■ EXTRACT TO READ ■
<<<<
Alginate-gelatin hydrogel scaffolds for establishing physiological barriers on a gut-brain-axis microchip

  • Int J Biol Macromol. 2025 Jun:312:144084. doi: 10.1016/j.ijbiomac.2025.144084.
Gaowa Xing 1 Yuxuan Li 2 Zengnan Wu 2 Yuting Shang 2 Hongren Yao 2 Yanwei Jia 3 Jin-Ming Lin 4
Affiliations

Affiliations

  • 1 Key Laboratory of Ecology-Toxicological Effects and Control for Emerging Contaminants of Fujian Province, Key Laboratory of Ecological Environment and Information Atlas (Putian University) Fujian Provincial University, College of Environmental & Biological Engineering, Putian University, Putian 351100, China; Department of Chemistry, Beijing Key Laboratory of Microanalytical Methods and Instrumentation, Key Laboratory of Bioorganic Phosphorus Chemistry & Chemical Biology (Ministry of Education), Tsinghua University, Beijing 100084, China; State Key Laboratory of Analog and Mixed-Signal VLSI, Institute of Microelectronics, Faculty of Science and Technology, MoE Frontiers Science Center for Precision Oncology, University of Macau, Macau.
>>>>
■ SUPPLIED INFORMATION ■
<<<<
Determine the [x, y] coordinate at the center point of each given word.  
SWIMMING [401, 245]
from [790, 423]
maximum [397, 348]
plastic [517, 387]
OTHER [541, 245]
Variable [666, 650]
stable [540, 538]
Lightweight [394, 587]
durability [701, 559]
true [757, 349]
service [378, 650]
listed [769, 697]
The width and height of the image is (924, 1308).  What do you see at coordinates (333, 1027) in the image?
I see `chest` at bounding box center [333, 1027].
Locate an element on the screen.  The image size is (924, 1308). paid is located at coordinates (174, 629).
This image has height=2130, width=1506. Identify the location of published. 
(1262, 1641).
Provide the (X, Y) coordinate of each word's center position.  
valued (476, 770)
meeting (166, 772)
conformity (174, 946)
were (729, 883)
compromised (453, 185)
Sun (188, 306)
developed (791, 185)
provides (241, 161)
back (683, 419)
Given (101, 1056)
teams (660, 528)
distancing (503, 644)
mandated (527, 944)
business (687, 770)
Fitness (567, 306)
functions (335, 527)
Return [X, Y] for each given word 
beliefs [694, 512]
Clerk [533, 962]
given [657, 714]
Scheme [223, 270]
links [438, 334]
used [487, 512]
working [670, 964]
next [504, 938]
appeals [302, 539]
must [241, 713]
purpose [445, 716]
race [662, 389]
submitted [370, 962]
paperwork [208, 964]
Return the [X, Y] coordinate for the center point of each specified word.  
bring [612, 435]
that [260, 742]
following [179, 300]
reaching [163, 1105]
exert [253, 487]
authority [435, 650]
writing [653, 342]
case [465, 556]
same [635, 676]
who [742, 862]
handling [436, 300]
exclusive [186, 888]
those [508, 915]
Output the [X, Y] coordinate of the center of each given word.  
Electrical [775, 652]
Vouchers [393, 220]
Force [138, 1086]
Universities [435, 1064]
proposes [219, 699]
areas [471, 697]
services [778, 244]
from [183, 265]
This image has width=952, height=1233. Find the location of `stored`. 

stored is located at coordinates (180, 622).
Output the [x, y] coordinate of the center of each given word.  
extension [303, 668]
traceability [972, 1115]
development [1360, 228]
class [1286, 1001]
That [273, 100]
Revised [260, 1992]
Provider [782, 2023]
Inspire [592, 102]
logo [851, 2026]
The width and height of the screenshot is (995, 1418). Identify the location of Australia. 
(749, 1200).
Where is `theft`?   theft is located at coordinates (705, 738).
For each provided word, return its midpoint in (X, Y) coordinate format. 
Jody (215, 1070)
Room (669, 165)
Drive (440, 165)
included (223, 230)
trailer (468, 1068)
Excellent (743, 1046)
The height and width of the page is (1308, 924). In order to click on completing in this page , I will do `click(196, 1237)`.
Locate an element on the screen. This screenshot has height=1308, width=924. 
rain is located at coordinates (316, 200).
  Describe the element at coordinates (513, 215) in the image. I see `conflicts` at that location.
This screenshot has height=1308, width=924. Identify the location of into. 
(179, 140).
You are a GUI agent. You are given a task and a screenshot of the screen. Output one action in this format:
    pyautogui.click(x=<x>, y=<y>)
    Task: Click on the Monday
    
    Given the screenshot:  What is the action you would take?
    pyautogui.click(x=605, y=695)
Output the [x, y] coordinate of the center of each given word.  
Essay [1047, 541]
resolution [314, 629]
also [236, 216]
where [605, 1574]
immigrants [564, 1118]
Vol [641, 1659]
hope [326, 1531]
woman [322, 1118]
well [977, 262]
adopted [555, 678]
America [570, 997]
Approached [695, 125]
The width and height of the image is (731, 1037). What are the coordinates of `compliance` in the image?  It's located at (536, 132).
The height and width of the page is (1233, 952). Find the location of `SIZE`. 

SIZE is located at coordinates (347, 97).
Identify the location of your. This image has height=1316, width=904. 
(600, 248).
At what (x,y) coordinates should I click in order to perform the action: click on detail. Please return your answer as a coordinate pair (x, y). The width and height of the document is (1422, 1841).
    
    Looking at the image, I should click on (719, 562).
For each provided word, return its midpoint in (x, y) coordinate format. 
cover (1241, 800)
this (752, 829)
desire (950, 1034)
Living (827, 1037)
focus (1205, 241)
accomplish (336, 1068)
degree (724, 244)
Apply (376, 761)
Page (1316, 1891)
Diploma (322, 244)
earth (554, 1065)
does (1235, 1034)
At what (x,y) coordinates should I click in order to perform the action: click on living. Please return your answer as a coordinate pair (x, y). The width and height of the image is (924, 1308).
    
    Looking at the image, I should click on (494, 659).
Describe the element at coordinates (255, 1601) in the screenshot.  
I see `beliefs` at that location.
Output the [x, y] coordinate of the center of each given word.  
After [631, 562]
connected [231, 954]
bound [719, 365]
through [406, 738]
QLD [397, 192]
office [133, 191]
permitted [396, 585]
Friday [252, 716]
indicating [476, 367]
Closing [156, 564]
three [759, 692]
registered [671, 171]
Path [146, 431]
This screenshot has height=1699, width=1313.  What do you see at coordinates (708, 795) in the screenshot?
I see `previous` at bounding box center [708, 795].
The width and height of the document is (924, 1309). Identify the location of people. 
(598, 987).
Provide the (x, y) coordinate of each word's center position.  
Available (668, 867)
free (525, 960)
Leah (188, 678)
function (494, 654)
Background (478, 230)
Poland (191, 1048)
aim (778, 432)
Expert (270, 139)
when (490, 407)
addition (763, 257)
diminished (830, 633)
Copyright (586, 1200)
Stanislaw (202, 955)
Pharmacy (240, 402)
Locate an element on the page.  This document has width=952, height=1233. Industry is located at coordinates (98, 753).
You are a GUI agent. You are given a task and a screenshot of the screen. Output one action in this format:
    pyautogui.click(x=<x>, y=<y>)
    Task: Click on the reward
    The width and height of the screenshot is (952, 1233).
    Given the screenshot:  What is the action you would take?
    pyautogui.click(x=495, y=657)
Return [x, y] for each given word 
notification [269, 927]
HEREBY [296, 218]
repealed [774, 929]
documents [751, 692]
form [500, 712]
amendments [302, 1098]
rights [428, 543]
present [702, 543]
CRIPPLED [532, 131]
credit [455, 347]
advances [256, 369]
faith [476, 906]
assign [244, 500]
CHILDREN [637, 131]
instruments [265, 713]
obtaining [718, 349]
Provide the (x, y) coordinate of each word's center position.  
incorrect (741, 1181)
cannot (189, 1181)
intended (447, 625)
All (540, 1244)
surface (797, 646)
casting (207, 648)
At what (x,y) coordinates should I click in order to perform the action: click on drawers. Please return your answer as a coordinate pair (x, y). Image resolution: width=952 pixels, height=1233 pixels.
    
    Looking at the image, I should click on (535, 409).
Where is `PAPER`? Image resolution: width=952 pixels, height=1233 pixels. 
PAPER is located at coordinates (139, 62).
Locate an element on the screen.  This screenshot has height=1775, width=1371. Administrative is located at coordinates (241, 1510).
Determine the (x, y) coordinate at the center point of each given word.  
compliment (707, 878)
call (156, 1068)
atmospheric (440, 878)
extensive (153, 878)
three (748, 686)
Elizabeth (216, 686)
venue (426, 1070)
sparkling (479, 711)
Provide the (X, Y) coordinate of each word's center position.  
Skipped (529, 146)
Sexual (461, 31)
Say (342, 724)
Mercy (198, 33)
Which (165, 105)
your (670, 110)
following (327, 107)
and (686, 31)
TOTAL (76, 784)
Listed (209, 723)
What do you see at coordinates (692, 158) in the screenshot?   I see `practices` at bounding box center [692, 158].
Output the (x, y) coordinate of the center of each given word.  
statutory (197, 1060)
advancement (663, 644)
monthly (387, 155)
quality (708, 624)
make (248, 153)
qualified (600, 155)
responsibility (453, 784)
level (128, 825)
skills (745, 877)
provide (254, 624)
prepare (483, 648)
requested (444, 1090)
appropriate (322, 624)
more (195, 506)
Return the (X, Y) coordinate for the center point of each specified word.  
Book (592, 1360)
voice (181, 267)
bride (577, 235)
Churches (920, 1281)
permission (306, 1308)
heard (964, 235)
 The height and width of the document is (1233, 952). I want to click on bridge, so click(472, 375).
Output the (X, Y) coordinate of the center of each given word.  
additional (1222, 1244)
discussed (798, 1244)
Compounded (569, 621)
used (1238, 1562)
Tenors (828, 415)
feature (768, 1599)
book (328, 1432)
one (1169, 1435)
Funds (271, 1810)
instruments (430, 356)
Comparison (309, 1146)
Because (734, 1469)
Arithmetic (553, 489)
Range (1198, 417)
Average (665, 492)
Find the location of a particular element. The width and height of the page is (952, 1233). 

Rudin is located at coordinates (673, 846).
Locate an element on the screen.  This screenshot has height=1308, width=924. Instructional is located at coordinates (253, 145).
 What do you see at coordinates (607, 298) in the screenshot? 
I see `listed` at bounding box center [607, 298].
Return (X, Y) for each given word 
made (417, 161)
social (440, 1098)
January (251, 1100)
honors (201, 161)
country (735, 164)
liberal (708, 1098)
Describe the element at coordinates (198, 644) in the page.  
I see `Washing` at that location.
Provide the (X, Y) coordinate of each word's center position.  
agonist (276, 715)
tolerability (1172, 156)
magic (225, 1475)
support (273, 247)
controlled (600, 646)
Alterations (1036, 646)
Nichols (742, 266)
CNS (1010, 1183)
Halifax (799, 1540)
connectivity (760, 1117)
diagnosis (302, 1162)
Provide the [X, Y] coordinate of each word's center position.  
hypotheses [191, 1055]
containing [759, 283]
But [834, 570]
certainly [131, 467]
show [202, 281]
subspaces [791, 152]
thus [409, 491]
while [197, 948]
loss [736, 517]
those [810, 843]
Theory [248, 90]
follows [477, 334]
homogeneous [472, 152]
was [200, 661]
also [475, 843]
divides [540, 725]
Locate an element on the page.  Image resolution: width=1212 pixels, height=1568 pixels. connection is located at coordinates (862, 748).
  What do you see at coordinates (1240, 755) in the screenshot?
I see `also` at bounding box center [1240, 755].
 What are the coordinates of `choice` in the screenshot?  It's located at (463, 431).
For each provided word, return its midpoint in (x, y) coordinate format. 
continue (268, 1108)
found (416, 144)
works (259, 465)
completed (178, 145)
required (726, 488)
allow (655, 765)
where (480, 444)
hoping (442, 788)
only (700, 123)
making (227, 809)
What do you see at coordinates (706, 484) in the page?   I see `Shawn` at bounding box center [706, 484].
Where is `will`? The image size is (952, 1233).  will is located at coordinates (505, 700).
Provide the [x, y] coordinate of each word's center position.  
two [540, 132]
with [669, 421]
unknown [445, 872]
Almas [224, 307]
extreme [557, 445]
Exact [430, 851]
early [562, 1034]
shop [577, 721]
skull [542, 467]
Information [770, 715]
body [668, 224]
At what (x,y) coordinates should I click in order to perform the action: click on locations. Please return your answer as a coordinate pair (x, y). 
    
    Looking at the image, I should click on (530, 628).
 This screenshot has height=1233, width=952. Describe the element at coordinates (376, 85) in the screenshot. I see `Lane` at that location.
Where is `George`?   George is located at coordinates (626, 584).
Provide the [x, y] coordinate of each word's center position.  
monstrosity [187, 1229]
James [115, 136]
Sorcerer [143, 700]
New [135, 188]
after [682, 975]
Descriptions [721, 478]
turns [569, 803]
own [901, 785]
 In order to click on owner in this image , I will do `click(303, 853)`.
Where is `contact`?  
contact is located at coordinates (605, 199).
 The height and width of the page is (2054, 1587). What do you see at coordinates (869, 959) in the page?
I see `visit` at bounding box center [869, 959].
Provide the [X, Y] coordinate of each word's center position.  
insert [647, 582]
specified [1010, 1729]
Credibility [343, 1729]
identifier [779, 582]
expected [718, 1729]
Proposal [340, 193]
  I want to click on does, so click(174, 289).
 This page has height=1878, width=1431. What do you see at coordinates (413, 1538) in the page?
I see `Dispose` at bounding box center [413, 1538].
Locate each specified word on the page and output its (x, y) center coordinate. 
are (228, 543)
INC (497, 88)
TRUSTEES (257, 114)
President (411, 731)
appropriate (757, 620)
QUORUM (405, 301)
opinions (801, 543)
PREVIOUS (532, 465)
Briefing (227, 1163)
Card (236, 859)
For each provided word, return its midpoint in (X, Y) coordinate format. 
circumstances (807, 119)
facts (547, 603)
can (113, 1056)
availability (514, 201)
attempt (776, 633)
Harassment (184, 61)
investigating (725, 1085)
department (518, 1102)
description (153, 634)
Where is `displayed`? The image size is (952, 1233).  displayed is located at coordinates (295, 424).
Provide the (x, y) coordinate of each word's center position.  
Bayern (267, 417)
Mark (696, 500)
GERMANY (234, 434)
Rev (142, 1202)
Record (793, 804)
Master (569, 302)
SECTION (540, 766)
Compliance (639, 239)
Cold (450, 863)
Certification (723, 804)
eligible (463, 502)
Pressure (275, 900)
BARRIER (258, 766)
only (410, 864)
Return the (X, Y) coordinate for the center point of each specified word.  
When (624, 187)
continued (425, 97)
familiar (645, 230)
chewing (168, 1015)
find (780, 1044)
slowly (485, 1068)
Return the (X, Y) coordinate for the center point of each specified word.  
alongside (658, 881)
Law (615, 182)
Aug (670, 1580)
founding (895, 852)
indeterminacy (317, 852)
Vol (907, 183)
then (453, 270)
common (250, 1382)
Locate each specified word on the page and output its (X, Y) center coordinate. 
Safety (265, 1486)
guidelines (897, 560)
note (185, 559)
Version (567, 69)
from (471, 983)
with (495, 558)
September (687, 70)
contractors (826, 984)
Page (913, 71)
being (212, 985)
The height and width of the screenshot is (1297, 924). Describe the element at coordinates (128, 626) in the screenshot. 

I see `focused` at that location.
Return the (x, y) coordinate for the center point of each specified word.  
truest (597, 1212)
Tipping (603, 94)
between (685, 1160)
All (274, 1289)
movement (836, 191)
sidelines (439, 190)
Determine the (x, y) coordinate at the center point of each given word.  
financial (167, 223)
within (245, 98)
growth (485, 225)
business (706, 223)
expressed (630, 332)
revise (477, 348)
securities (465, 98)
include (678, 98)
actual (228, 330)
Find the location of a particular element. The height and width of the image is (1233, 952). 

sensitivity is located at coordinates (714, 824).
>>>>
■ ASSIGNMENT A ■
List every author named in the article entry on alginate-gelatin hydrogel scaffolds above.
■ ASSIGNMENT B ■
Continue the article entry on alginate-gelatin hydrogel scaffolds, starting right after its last affiliation line.

■ EXPECTED ANSWER A ■
Gaowa Xing, Yuxuan Li, Zengnan Wu, Yuting Shang, Hongren Yao, Yanwei Jia, Jin-Ming Lin

■ EXPECTED ANSWER B ■
  • 2 Department of Chemistry, Beijing Key Laboratory of Microanalytical Methods and Instrumentation, Key Laboratory of Bioorganic Phosphorus Chemistry & Chemical Biology (Ministry of Education), Tsinghua University, Beijing 100084, China.
  • 3 State Key Laboratory of Analog and Mixed-Signal VLSI, Institute of Microelectronics, Faculty of Science and Technology, MoE Frontiers Science Center for Precision Oncology, University of Macau, Macau. Electronic address: yanweijia@um.edu.mo.
  • 4 Department of Chemistry, Beijing Key Laboratory of Microanalytical Methods and Instrumentation, Key Laboratory of Bioorganic Phosphorus Chemistry & Chemical Biology (Ministry of Education), Tsinghua University, Beijing 100084, China. Electronic address: jmlin@mail.tsinghua.edu.cn.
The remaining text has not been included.